Advertisement

Al Qaeda is specter shading Padilla’s trial

Share
Times Staff Writer

In opening arguments Monday in the terrorism conspiracy trial of Jose Padilla and two codefendants, a federal prosecutor mentioned Al Qaeda 91 times in little more than an hour in what defense attorneys cast as a scare tactic to link their clients to extremist Islam.

“We will prove that Jose Padilla became an Al Qaeda trainee who provided the ultimate support -- himself,” Assistant U.S. Atty. Brian Frazier said in his opening statement. He said the defendants were “members of a secret organization, a terrorism support cell, based right here in South Florida.”

Defense lawyers countered that the government’s equation of this case with murderous attacks waged by Al Qaeda was a deliberate misrepresentation inspired by the absence of any evidence against Padilla, Adham Amin Hassoun or Kifah Wael Jayyousi.

Advertisement

“Throughout our history there have been times of crisis, times when fear runs high, when political convenience causes parts of our government to overreach” and abrogate civil and constitutional rights, said Padilla’s lead public defender, Anthony J. Natale. “Now is one of those times of crisis, and this is one of those cases.”

Padilla, a U.S. citizen, was arrested at Chicago’s O’Hare International Airport in May 2002. At the time, the Bush administration portrayed his capture as a post-Sept. 11 domestic security coup that averted a plot to detonate a radioactive “dirty bomb” in an unnamed U.S. city.

In his trial, Padilla, 36, is accused of conspiracy to kill, kidnap or maim people abroad and of material support to terrorists. There is nothing in the charges related to planned attacks inside the U.S.

Frazier said the evidence would show that Padilla volunteered for an Al Qaeda terrorist camp in Afghanistan to train for fighting in places like Somalia, Chechnya, Bosnia and Kosovo.
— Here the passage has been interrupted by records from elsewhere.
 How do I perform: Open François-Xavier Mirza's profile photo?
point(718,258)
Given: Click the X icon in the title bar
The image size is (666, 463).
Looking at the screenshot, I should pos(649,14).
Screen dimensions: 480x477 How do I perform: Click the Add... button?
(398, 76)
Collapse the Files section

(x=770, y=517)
Hassoun, a Lebanese-born computer programmer, was at the core of a South Florida terrorism support cell and had incited sympathizers to take up arms for extremist Islam, Frazier said.
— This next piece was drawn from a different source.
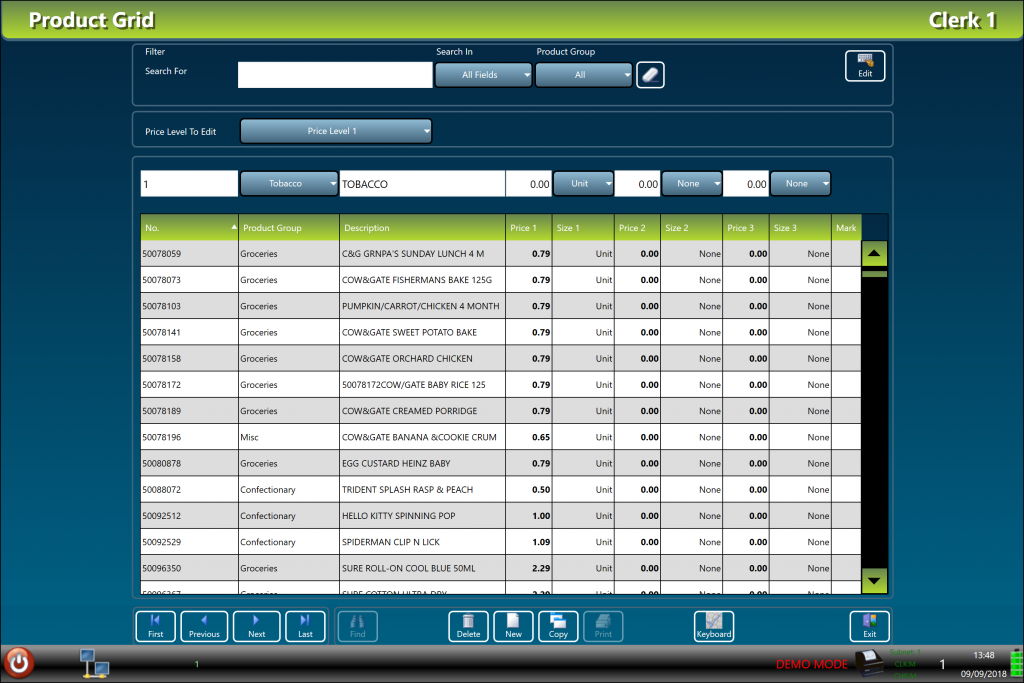Click the Exit button
The image size is (1024, 683).
869,626
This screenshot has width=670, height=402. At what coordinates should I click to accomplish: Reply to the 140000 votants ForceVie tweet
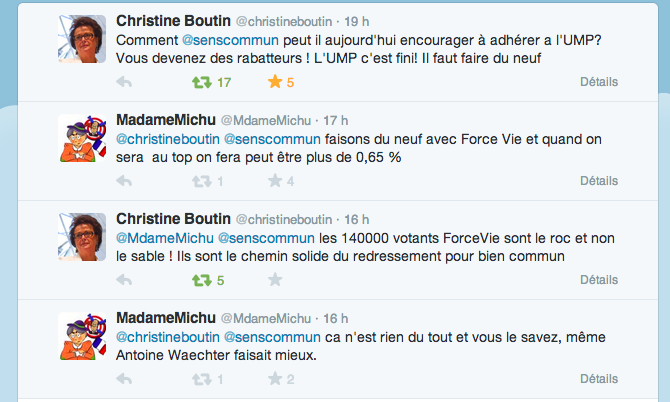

The prosecution portrayed Jayyousi, a naturalized U.S. citizen with a doctorate in engineering, as the organizer of arms and training for recruits lured by Hassoun.

Advertisement

Defense attorneys said in opening statements that the defendants were merely coming to the aid of besieged Muslims for humanitarian reasons, that the government was distorting the facts and that the government lacked evidence the three advocated anything violent or hostile.

“The government is really trying to put Al Qaeda on trial in this case. It has nothing to do with this case. He had nothing to do with Al Qaeda,” Jeanne Baker, an attorney for Hassoun, said while pointing at her client. “There’s a lot of rhetoric, but there’s no evidence.”

Natale pointed out that the government had not brought charges against Padilla for almost four years after his arrest, and he said that only seven of 300,000 phone calls wiretapped by the FBI over an eight-year investigation involved Padilla. Those calls, Natale said, back the Muslim convert’s assertion that he moved to Egypt in 1998 to further his religious education and learn Arabic.

Natale also said jurors should be skeptical of a key piece of prosecution evidence: an alleged Al Qaeda training questionnaire on which dozens of fingerprints were found in addition to Padilla’s.

An undercover CIA agent is expected to testify today -- in disguise -- about how the government obtained the so-called mujahedin data form.

Kenneth Swartz, another Hassoun lawyer, said his client and Jayyousi began exhorting fellow Muslims in the United States to get involved in helping oppressed Muslims abroad at a time when the U.S. government also considered them to be victims.

Advertisement

Swartz and Baker alluded to a State Department report from the mid-1990s that characterized the Russian army assault on separatist Muslims in Chechnya as a brutal invasion that killed tens of thousands. They also noted that NATO and U.S. forces came to the defense of Bosnian Muslims after Serbian nationalists massacred at least 7,000 Muslim men and boys in Srebrenica in 1995.

The defense attorneys said prosecutors were attempting to equate Al Qaeda terrorist cells with the religious fighters -- mujahedin -- who came to the defense of Muslims in the turbulent years after communism fell in Central Asia and Eastern Europe.

U.S. District Judge Marcia Cooke has cautioned both sides against raising the original dirty-bomb accusations or mentioning the government’s detention of Padilla for 3 1/2 years designated as an “enemy combatant” at a military brig in Charleston, S.C.

The Pentagon transferred Padilla to the federal court system in November 2005, when the Supreme Court had been considering a review of his status and indefinite detention.